Now the what-ifs. ONe of the conclusions drawn from the Columbine shooting analysis was that the police responding acted according to their training and followed their rules by establishing a perimeter around the school and whistling up the swat team. But this gave the shooters plenty of time to wander around the school killing kids more or less at their leisure. So police doctrines changed to have the first responding officers enter into the building as soon as they had two or three officers to enter and disrupt the bad guys shooting spree. This was followed in the Sandy Hook shooting, some of officers entered the school and confronted the bad guy, who suicided more or less immediately after being confronted. The assumption was that this kept him from shooting even more kids.
There are other things to try that don't involve arming school staff. Mostly this is the concept of lockdown. You keep the bad guy from getting at more victims by locking them out of the victim tanks, I mean the classrooms. That means sturdy lockable doors, windows that are too small for the bad guy to shoot through or clamber through, and some form of alarm system to put the whole school into lockdown. The disadvantage of this is that you are locking the bad guy in with some unknown number of kids, staff and visitors, and there is small chance of escape for them. Hopefully the exterior doors are sturdy and locked, and the bad guy is detected by alert staff who lock the bad guy outside for the police to deal with.

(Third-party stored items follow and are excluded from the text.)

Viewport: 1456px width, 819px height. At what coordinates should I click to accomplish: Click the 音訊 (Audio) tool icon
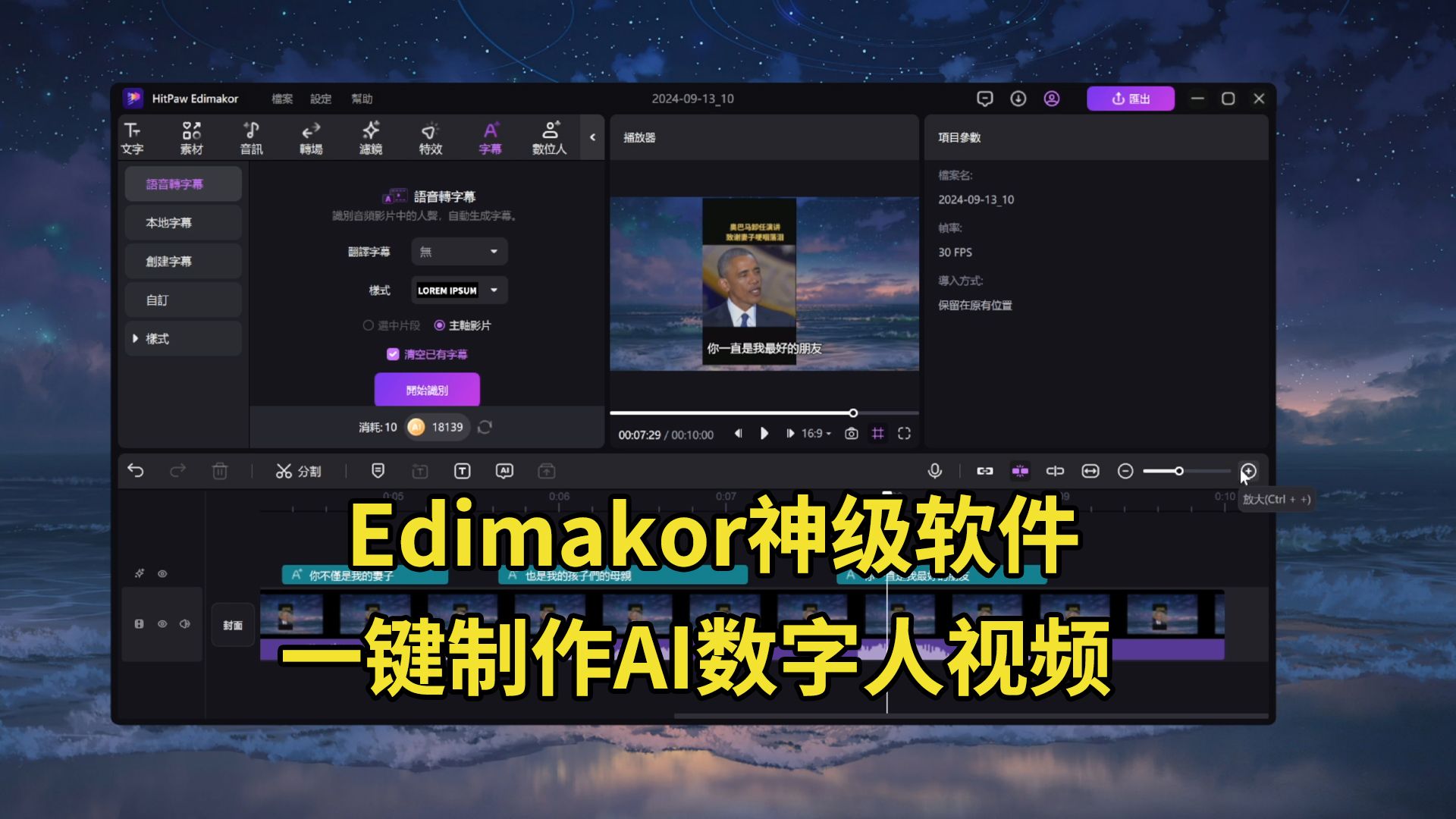pos(251,137)
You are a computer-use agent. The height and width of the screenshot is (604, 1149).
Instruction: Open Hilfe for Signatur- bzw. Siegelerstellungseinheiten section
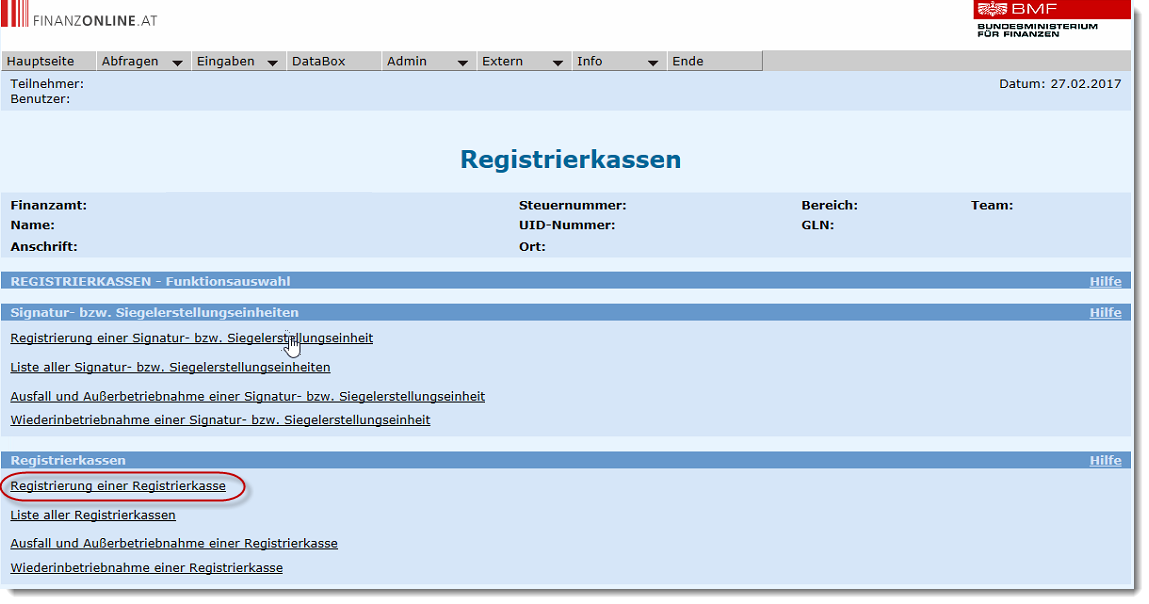coord(1105,312)

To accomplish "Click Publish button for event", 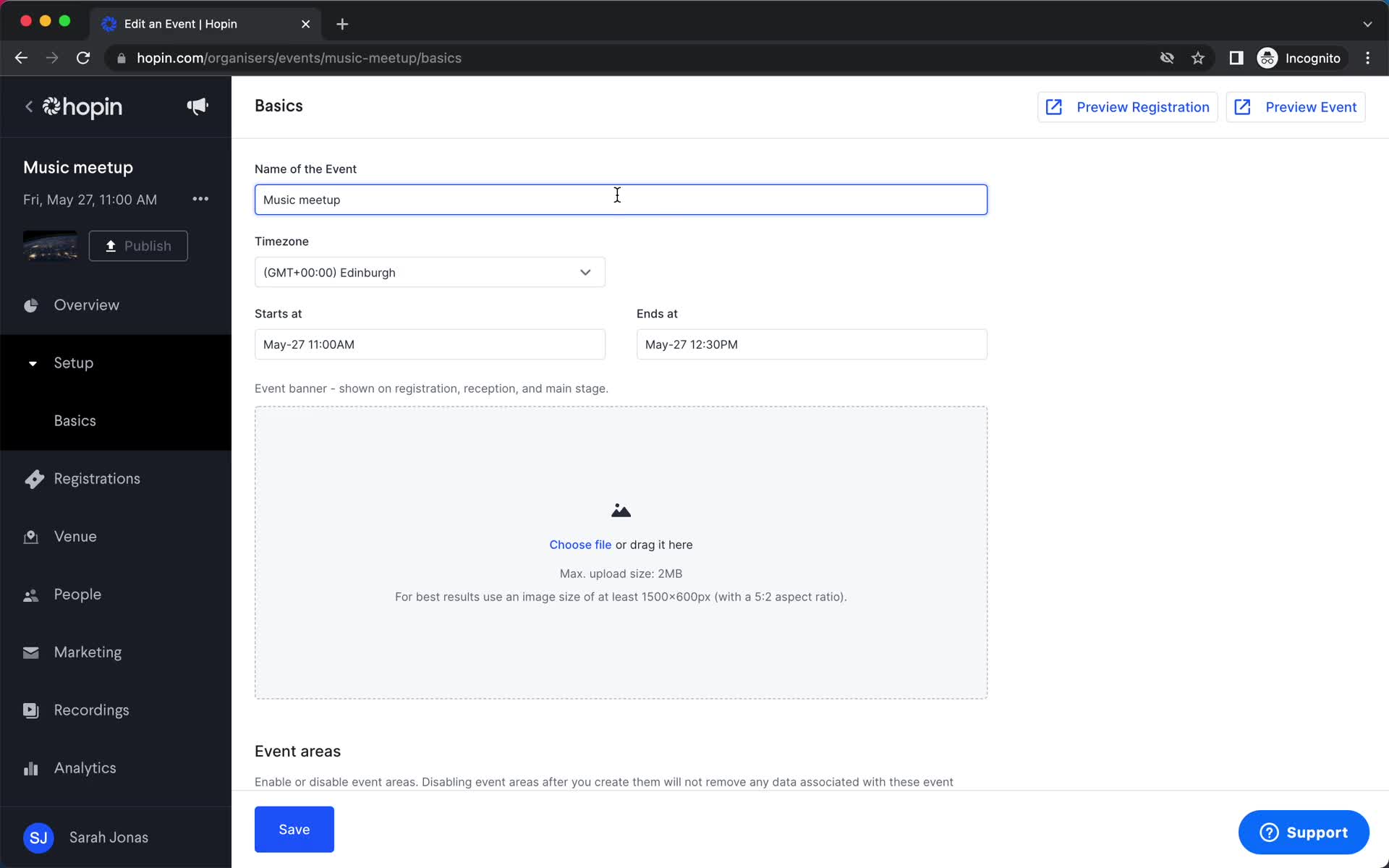I will tap(139, 245).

You can install surveillance camera systems, but these have little utility in preventing shootings. But they are darn useful to the police afterwards for completing the investigation. Too bad the kids died and the tape got leaked to the media to boost their ratings. Alarm systems to call the police are nifty, but in this age of ubiquitous cell phones, the police will usually be swamped with calls about the situation before the alarm company calls it in.
I'm getting tired here, so I'll sum it up. In the cases where the bad guy can be interfered with by a good guy with a gun, they need to be there as soon as possible. LIke the saying goes, When seconds count, the police are minutes away. OUt in the rural areas, where police response can be halfway across the county and will take half an hour to get there, the need is even more dire.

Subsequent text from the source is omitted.